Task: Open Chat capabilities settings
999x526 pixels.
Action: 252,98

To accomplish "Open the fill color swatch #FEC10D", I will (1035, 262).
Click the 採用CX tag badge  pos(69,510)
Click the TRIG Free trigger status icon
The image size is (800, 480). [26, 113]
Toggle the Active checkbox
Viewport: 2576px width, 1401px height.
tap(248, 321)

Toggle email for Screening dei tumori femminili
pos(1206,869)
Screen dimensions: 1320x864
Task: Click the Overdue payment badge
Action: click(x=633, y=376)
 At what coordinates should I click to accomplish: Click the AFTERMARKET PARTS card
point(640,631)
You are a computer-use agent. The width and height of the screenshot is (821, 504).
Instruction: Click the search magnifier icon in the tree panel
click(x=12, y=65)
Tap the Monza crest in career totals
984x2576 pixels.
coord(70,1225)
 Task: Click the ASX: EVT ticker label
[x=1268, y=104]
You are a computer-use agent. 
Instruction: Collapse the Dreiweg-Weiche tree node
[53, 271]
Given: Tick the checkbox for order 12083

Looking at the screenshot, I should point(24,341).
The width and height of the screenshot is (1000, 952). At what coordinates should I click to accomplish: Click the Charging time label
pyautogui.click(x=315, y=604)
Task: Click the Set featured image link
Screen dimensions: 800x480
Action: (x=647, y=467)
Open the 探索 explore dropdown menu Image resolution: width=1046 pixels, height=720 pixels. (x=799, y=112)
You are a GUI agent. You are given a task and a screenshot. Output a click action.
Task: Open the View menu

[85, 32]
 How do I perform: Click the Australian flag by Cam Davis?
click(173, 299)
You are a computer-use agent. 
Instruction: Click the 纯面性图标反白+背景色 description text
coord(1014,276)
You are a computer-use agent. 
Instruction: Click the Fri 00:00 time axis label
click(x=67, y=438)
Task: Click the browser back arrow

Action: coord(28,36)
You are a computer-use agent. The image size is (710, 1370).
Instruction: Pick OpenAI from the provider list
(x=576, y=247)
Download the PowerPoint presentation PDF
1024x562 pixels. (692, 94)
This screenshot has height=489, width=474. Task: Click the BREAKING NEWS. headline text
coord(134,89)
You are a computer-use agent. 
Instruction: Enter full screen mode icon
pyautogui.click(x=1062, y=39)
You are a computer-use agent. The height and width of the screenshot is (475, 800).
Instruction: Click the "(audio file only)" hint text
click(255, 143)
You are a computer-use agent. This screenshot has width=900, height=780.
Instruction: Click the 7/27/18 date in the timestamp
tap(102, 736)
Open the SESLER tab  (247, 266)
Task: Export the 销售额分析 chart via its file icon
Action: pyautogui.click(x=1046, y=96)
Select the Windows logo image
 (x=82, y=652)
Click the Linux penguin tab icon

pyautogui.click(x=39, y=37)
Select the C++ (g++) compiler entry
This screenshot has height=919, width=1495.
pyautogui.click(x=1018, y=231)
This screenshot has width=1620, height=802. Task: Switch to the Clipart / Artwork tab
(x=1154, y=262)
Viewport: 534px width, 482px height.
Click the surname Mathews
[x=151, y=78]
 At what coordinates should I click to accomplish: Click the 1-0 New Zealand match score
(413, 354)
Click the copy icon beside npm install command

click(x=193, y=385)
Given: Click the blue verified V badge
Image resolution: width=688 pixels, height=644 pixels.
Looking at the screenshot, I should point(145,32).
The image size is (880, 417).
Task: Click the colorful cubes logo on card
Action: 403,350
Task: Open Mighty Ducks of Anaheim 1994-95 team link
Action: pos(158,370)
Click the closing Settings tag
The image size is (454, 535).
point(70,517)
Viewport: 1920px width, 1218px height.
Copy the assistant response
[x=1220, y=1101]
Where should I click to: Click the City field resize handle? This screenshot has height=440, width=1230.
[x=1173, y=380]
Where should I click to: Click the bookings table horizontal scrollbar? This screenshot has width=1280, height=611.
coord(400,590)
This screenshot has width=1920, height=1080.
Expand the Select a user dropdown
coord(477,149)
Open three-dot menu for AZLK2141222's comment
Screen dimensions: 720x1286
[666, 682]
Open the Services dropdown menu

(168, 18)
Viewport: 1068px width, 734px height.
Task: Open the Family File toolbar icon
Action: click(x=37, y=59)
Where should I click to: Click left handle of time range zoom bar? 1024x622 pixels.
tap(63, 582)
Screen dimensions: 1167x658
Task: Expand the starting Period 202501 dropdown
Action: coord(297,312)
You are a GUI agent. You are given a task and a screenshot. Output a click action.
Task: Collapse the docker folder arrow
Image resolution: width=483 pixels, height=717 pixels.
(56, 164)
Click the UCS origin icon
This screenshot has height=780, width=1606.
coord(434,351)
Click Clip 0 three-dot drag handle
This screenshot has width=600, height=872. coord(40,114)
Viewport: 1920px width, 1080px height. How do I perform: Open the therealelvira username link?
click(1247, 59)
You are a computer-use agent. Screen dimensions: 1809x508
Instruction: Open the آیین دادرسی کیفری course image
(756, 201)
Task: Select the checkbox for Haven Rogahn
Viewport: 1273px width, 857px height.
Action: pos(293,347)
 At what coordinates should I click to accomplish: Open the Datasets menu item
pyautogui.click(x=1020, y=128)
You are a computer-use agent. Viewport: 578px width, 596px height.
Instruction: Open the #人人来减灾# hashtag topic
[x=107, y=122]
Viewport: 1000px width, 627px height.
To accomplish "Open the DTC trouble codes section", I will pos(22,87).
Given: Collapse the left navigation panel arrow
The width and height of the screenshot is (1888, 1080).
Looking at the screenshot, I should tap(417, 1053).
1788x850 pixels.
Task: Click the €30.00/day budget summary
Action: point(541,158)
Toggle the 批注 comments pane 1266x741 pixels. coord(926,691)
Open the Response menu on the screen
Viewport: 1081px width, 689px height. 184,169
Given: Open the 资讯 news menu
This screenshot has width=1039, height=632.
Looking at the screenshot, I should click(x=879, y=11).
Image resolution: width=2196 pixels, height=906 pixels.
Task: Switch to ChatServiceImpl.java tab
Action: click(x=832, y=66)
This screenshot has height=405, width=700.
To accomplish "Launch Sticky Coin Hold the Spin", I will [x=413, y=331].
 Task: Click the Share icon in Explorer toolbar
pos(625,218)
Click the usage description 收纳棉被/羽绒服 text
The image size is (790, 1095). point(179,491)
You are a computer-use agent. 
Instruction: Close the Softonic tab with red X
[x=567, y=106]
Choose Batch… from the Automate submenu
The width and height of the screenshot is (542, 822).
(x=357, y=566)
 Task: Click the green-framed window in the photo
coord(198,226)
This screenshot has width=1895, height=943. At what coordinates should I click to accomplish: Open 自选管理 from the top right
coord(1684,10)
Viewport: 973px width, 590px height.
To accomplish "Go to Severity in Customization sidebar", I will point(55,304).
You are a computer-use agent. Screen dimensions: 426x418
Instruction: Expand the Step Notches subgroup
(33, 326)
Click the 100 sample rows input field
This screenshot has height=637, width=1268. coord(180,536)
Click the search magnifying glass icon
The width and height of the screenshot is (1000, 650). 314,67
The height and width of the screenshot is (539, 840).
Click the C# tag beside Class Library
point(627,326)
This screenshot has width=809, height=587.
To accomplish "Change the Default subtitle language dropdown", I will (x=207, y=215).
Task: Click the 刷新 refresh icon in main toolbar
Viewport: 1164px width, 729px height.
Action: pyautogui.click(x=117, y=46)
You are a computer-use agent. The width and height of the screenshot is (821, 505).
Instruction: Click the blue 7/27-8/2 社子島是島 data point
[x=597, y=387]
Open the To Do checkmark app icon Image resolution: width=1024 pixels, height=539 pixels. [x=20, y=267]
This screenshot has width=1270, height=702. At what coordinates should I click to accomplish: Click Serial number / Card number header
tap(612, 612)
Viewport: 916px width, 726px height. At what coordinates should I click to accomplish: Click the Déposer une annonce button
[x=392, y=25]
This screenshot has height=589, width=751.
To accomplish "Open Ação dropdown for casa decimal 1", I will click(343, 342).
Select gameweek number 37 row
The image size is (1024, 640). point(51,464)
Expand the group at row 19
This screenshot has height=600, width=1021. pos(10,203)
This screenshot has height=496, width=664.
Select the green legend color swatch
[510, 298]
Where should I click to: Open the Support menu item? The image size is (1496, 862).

» **What is needed**
Reproduce the lines from the one with "The height and width of the screenshot is (539, 840)." to the end of the data exactly, leaving out every earlier line.

» **Solution for this problem**
The height and width of the screenshot is (539, 840).
Click the C# tag beside Class Library
point(627,326)
This screenshot has width=809, height=587.
To accomplish "Change the Default subtitle language dropdown", I will (x=207, y=215).
Task: Click the 刷新 refresh icon in main toolbar
Viewport: 1164px width, 729px height.
Action: pyautogui.click(x=117, y=46)
You are a computer-use agent. The width and height of the screenshot is (821, 505).
Instruction: Click the blue 7/27-8/2 社子島是島 data point
[x=597, y=387]
Open the To Do checkmark app icon Image resolution: width=1024 pixels, height=539 pixels. [x=20, y=267]
This screenshot has width=1270, height=702. At what coordinates should I click to accomplish: Click Serial number / Card number header
tap(612, 612)
Viewport: 916px width, 726px height. At what coordinates should I click to accomplish: Click the Déposer une annonce button
[x=392, y=25]
This screenshot has height=589, width=751.
To accomplish "Open Ação dropdown for casa decimal 1", I will click(343, 342).
Select gameweek number 37 row
The image size is (1024, 640). point(51,464)
Expand the group at row 19
This screenshot has height=600, width=1021. pos(10,203)
This screenshot has height=496, width=664.
Select the green legend color swatch
[510, 298]
Where should I click to: Open the Support menu item? The image size is (1496, 862).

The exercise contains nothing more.